Here I propose that the selective importance of pollinator quantity and
quality is modulated by floral abundance. At high floral abundance, as
more pollinators are required for sufficient pollination, plant
reproduction is more strongly limited by pollinator quantity.
Conversely, pollen loss to inefficient carryover and interspecific
visits is reduced as floral density increases. Therefore, increased
floral abundance should increase the selective importance of pollinator
quantity while reducing the selective importance of pollinator quality.
Under these conditions, plants should benefit from generalized
pollination where more pollinators, but perhaps more wasteful ones, have
access to flowers. At low abundance, the dynamic is reversed and plants
should benefit from specializing on efficient carriers of their pollen.

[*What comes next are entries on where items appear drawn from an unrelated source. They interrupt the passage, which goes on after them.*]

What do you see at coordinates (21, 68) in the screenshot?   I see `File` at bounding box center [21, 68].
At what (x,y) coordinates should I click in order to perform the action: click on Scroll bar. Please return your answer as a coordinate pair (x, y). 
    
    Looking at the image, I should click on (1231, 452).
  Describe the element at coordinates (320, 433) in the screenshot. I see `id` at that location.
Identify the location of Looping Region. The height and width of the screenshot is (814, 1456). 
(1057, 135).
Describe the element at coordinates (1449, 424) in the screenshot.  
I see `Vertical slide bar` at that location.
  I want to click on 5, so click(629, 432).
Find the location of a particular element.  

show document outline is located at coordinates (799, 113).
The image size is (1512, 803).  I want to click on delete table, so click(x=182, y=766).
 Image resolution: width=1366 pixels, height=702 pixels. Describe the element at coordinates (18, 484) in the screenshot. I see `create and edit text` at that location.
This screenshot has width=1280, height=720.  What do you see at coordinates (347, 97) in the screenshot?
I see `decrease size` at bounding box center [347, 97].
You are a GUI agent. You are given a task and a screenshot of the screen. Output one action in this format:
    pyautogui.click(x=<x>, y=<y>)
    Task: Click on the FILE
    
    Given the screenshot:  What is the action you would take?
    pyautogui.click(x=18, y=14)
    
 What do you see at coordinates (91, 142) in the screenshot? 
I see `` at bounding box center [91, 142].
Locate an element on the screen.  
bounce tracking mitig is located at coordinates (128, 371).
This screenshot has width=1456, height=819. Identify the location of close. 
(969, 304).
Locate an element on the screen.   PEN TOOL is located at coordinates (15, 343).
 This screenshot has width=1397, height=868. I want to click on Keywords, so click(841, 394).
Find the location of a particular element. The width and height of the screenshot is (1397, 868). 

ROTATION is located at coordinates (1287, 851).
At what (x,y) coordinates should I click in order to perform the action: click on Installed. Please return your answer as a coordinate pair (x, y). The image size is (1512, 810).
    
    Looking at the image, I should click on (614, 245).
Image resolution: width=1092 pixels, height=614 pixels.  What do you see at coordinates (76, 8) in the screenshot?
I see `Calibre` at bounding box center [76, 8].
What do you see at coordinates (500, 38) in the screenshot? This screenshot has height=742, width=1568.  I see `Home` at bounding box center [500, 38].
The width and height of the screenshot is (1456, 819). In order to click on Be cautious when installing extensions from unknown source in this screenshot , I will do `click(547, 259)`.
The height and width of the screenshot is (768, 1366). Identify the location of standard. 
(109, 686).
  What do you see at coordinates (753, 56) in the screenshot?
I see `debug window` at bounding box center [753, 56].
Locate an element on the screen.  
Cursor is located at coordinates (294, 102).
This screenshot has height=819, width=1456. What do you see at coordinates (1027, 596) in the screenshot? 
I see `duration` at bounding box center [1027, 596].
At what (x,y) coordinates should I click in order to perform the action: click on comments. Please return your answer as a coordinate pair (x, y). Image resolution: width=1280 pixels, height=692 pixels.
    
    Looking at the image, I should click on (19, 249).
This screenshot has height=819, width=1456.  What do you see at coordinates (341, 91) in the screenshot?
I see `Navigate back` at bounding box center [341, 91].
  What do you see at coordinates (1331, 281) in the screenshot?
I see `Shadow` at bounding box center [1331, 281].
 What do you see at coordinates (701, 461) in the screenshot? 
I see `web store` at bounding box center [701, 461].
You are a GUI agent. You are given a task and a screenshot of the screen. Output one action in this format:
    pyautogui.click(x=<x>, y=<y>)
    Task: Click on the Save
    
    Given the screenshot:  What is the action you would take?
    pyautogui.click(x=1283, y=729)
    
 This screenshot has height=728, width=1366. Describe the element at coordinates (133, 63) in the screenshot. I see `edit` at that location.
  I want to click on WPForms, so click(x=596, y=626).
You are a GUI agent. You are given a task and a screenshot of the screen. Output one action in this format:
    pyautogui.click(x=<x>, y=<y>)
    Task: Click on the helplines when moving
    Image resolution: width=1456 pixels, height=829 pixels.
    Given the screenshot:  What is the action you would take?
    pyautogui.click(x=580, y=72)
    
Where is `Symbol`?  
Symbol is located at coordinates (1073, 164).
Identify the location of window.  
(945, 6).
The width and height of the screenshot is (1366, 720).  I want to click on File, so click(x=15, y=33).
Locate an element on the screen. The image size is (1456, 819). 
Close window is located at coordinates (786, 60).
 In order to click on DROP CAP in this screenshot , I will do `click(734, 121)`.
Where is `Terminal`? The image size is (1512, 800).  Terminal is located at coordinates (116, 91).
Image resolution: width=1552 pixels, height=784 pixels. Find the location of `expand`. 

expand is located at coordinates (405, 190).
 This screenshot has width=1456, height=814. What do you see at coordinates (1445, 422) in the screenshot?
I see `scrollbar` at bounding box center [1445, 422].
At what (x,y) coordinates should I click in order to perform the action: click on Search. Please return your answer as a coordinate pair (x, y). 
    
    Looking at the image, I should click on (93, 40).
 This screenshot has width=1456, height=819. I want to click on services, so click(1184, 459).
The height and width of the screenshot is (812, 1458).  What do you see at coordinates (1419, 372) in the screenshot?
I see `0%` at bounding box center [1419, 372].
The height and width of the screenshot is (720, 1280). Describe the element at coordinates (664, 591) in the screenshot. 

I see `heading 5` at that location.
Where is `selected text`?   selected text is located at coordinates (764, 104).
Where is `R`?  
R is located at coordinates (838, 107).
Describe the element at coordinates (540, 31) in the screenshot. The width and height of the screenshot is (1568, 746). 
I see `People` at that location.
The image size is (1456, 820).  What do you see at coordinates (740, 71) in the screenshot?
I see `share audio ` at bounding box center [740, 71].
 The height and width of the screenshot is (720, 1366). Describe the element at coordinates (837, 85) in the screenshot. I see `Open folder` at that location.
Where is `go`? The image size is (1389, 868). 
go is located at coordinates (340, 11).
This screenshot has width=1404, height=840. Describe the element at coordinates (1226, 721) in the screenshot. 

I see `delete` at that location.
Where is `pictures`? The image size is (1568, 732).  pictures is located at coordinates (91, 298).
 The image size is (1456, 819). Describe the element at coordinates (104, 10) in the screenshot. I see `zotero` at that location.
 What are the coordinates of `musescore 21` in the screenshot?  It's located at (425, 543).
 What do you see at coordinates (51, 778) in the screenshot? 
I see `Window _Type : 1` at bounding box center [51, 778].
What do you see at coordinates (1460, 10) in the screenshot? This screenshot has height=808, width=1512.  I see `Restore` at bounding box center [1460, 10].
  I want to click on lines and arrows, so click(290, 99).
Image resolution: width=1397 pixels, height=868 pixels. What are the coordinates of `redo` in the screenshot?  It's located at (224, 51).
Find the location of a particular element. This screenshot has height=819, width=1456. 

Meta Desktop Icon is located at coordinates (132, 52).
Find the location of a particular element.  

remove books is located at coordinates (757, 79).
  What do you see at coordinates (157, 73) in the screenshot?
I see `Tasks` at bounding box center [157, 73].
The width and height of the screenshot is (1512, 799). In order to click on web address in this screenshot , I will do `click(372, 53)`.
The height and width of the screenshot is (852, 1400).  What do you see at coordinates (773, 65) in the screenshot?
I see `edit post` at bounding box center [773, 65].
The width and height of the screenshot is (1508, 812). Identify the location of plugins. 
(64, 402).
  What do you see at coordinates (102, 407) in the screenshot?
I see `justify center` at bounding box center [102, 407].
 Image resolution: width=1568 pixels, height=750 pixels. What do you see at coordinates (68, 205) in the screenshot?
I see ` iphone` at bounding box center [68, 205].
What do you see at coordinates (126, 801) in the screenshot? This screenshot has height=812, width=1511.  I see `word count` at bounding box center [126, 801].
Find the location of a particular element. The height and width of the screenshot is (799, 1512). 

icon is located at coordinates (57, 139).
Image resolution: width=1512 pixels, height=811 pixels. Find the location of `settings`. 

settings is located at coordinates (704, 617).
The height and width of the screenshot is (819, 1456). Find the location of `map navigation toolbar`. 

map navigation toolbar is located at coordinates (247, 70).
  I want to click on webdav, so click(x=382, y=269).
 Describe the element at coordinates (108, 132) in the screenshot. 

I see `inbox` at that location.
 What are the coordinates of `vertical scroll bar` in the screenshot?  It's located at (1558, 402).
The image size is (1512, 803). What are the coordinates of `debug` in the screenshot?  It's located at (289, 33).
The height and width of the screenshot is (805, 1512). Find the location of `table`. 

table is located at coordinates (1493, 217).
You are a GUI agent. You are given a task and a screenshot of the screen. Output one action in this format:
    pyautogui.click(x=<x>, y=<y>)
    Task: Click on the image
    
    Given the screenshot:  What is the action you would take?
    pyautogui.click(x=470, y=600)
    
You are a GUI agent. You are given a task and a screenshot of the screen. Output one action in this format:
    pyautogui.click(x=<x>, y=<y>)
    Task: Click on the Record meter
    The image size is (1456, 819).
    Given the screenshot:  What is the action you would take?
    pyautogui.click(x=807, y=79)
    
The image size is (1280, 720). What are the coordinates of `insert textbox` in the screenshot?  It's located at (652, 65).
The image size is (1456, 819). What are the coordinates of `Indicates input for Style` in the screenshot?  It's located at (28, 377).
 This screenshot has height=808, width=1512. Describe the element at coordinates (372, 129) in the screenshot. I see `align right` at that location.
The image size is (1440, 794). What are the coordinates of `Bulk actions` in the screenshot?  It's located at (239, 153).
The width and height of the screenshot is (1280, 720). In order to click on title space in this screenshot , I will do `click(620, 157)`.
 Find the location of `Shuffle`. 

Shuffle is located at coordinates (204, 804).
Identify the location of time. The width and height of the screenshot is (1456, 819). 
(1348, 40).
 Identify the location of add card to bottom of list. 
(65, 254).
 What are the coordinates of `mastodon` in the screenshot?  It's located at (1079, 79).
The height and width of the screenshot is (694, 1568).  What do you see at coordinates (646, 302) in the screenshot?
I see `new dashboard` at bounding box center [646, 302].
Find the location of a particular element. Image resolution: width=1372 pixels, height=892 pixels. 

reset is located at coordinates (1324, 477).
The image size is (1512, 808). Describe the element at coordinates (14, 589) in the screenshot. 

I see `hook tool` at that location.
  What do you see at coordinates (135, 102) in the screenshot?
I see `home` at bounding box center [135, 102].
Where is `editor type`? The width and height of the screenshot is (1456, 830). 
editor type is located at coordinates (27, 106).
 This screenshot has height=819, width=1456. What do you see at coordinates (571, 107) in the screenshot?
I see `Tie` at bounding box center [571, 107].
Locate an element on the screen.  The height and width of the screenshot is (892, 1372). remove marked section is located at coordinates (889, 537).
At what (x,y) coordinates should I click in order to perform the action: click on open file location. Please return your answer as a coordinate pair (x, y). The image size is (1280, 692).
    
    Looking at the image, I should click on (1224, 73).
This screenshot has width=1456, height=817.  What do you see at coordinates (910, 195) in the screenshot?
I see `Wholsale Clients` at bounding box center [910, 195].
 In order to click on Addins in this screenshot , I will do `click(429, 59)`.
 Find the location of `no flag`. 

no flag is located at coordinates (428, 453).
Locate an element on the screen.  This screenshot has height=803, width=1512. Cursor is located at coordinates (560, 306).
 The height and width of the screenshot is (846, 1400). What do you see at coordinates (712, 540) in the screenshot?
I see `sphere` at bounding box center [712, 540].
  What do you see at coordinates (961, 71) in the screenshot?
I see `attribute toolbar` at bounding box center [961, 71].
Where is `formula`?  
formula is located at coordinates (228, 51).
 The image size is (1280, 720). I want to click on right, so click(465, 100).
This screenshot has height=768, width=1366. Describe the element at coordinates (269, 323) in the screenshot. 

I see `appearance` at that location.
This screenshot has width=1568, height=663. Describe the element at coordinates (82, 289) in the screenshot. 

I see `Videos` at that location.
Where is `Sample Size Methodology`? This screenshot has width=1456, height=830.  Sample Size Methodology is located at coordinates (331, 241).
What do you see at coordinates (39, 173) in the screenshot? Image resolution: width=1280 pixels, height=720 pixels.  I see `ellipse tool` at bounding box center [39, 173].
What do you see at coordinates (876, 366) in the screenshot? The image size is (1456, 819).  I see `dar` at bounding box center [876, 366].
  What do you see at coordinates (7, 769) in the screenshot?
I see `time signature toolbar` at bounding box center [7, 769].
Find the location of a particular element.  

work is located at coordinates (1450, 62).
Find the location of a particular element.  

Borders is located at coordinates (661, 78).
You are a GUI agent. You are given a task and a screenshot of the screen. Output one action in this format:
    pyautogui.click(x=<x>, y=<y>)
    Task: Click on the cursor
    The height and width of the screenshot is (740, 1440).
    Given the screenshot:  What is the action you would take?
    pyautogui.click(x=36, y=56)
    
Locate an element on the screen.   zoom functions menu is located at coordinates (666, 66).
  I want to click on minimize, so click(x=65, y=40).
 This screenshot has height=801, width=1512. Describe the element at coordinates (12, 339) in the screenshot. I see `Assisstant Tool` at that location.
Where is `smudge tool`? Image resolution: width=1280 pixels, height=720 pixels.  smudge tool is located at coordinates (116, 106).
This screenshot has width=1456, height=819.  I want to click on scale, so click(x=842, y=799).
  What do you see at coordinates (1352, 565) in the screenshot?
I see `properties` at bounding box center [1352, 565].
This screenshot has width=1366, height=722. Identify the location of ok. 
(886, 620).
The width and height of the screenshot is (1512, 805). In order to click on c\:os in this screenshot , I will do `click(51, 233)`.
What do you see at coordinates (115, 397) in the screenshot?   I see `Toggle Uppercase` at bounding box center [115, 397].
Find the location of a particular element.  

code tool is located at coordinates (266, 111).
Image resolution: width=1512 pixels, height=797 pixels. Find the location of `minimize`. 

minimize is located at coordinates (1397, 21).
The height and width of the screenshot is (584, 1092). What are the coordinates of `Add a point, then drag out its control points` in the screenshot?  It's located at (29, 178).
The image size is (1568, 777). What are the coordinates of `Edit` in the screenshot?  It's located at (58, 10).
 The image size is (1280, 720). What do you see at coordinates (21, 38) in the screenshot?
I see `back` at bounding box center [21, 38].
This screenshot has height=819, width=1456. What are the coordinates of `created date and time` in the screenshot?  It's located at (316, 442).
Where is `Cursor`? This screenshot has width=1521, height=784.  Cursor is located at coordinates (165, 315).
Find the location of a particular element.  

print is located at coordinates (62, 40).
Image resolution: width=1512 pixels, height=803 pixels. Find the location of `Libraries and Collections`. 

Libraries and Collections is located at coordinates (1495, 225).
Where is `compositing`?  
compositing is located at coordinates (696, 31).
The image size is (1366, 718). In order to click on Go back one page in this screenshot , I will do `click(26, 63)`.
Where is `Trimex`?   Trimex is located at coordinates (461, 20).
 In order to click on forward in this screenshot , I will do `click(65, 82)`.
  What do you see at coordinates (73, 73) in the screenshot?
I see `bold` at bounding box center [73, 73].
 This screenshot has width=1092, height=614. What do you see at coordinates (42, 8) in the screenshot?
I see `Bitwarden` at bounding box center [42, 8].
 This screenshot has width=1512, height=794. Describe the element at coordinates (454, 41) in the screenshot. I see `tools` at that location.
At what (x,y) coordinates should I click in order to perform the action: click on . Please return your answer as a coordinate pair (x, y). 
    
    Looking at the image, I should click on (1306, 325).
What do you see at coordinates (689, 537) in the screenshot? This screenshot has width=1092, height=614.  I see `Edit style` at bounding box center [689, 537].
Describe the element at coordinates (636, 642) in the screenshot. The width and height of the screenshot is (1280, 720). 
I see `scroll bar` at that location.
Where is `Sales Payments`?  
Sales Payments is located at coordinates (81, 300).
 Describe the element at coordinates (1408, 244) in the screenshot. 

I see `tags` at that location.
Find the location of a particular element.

While I have so far considered a dichotomy between low and high
abundance, plant populations can exist in any state from extremely rare
to abundant. Likewise, pollinators vary in their abundance (quantity
component) and efficiency (quality component). As each pollinator offers
a unique combination of quantity and quality components of pollination,
changes in a plant species’ relative abundance in a community will shift
the identity of the pollinator representing the most effective
pollinator, and therefore, the pollination system resulting in a fitness
optimum. In this view, floral abundance shapes the plant selective
landscape. Variations in plant abundance move the fitness peak of the
selective landscape toward different pollination systems, fostering
floral diversification.
Model of pollen transfer
Here I develop a mathematical model which determines how the optimal
pollinator or set of pollinators for a plant population changes as a
function of floral abundance. The model measures the proportion of
pollen grains produced by a single flower of the focal species
(hereafter ‘focal flower’) that reaches conspecific stigmas. This value
is influenced by the interaction of several pollination processes that
are linked to floral abundance (described above): pollen removal and
carryover, intra- and interspecific competition for pollinator
visitation, and interspecific pollen transfer. By tracking pollen fate,
the mathematical model explicitly determines the pollination system
maximizing male reproductive success. However, selection through either
male and female function is expected to reach the same solution in terms
of optimal pollination system as long as pollen receipt and export are
limiting and are governed by the same variables for each sex (i.e.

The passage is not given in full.